The end products, the mortgage-based securities, were supposedly top quality. The mortgages upon which they were based were not; the investment bankers had convinced themselves that a combination of mixed-grade mortgages could support a top-grade investment product.
It was a system that worked, until it didn't.
What does this have to do with AI? Keep in mind the notion of building top-grade products from a composite of mixed-grade products.
AI -- at least AI for programming -- works by building a large dataset of programs and then using that dataset to generate requested programs. The results are, in a sense, averages of certain selected items in the provided data (the "training data").
The quality of the output depends on the quality of the input. If I train an AI model on a large set of incorrect programs, the results will match those flawed programs. By training on large sets of programs, AI providers are betting on the "knowledge of the masses"; they assume that a very large collection of programs will be mostly correct. Scanning open source repositories is a common way to build such datasets. Companies with large datasets of their own (such as Microsoft) can use those private datasets for training an AI model.
I think that averaging to correctness works for most requests, but not necessarily for all requests.

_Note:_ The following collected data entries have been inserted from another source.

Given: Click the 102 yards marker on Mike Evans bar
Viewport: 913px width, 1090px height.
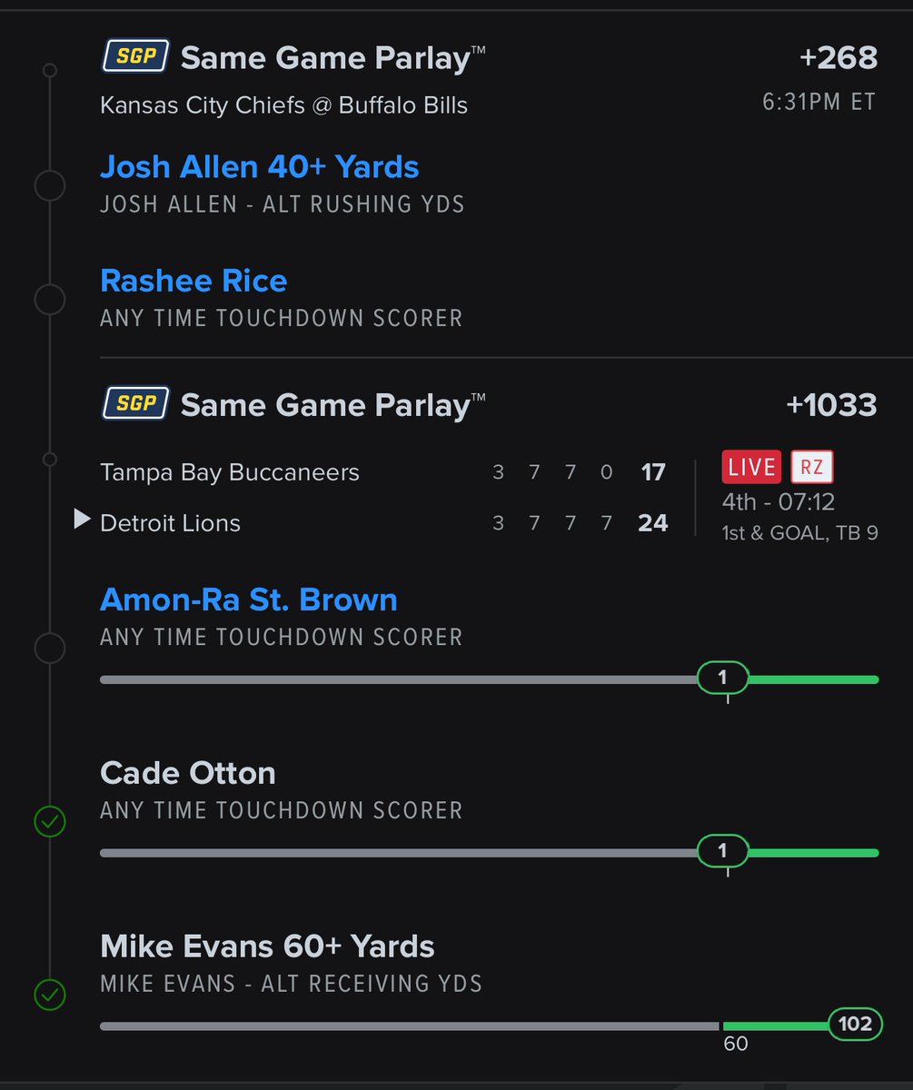Looking at the screenshot, I should [x=855, y=1025].
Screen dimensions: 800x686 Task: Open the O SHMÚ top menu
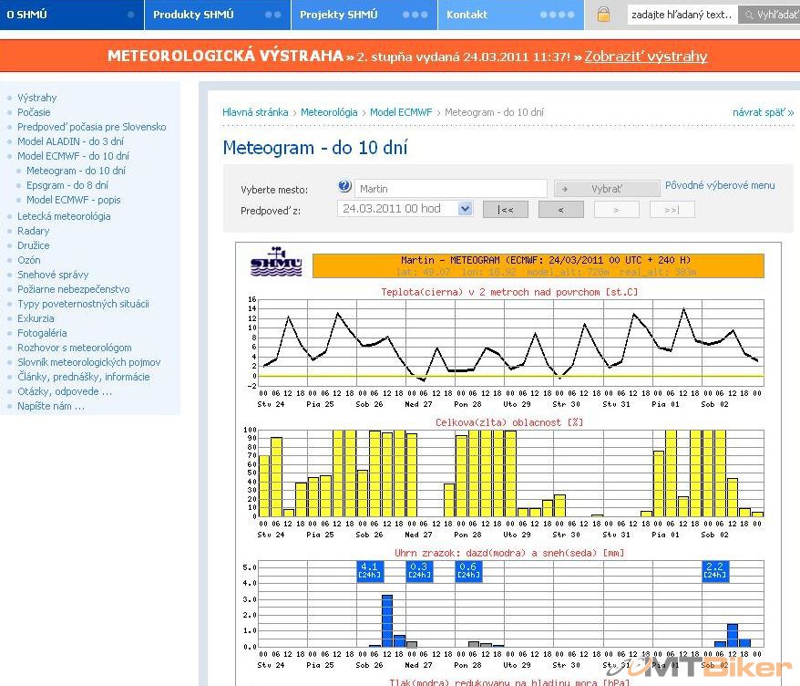coord(27,15)
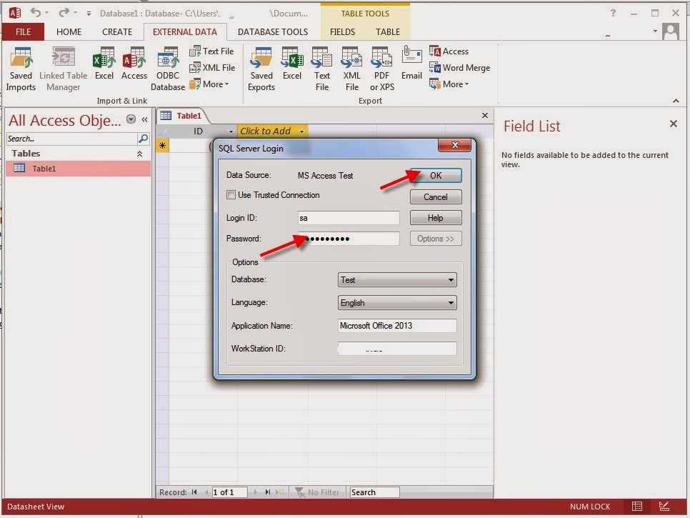Image resolution: width=690 pixels, height=518 pixels.
Task: Open the Click to Add column dropdown
Action: coord(300,131)
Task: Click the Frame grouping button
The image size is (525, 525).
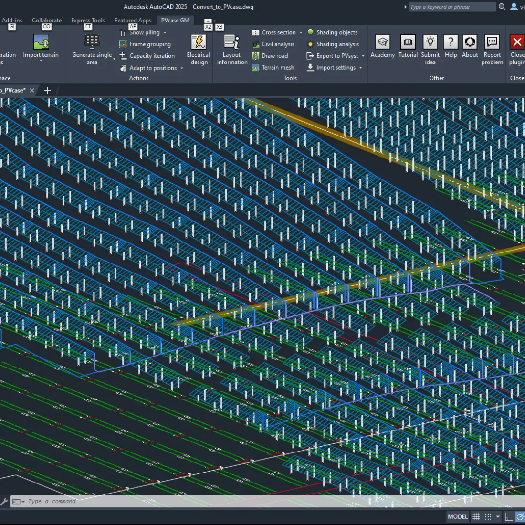Action: [150, 44]
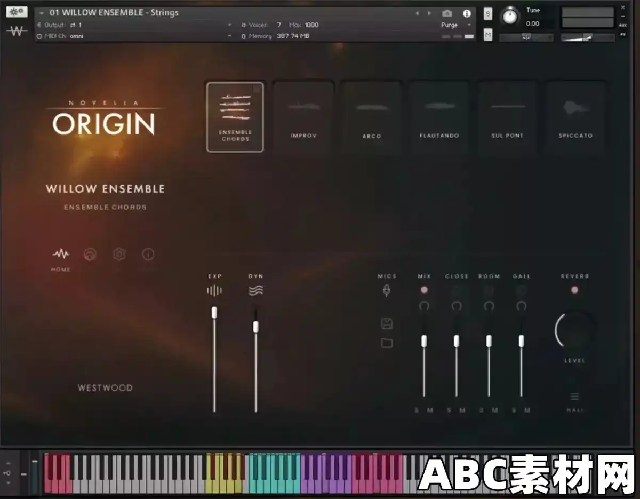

I expect that simpler code is more available in code repositories, and complex and domain-specific code is less common. We can see lots and lots of "hello, world" programs, in almost any programming language. We can see lots of simple classes for a customer address (again, in almost any programming language).
We don't see lots of code for obscure applications, or very large applications. There are few publicly available applications to run oil rigs, for example. Or large, multinational accounting systems. Or perhaps even control software for a consumer-grade microwave oven.
There may be a few large, complex programs available in AI training data. But a few (or one) is not drawing on "the knowledge of the masses". It is not averaging a large set of mostly right code into a correct set of code.
Here we can see the parallel of AI for coding to the mortgage securities industry. The latter built (what it thought were) top-grade investment products from mixed-grade mortgages. The former is building (what it and users think are) quality code from mixed-grade existing code.
But I won't be surprised to learn that AI coding models work for small, simple code and fail for large, complex code.
In other words, AI coding works -- until it doesn't.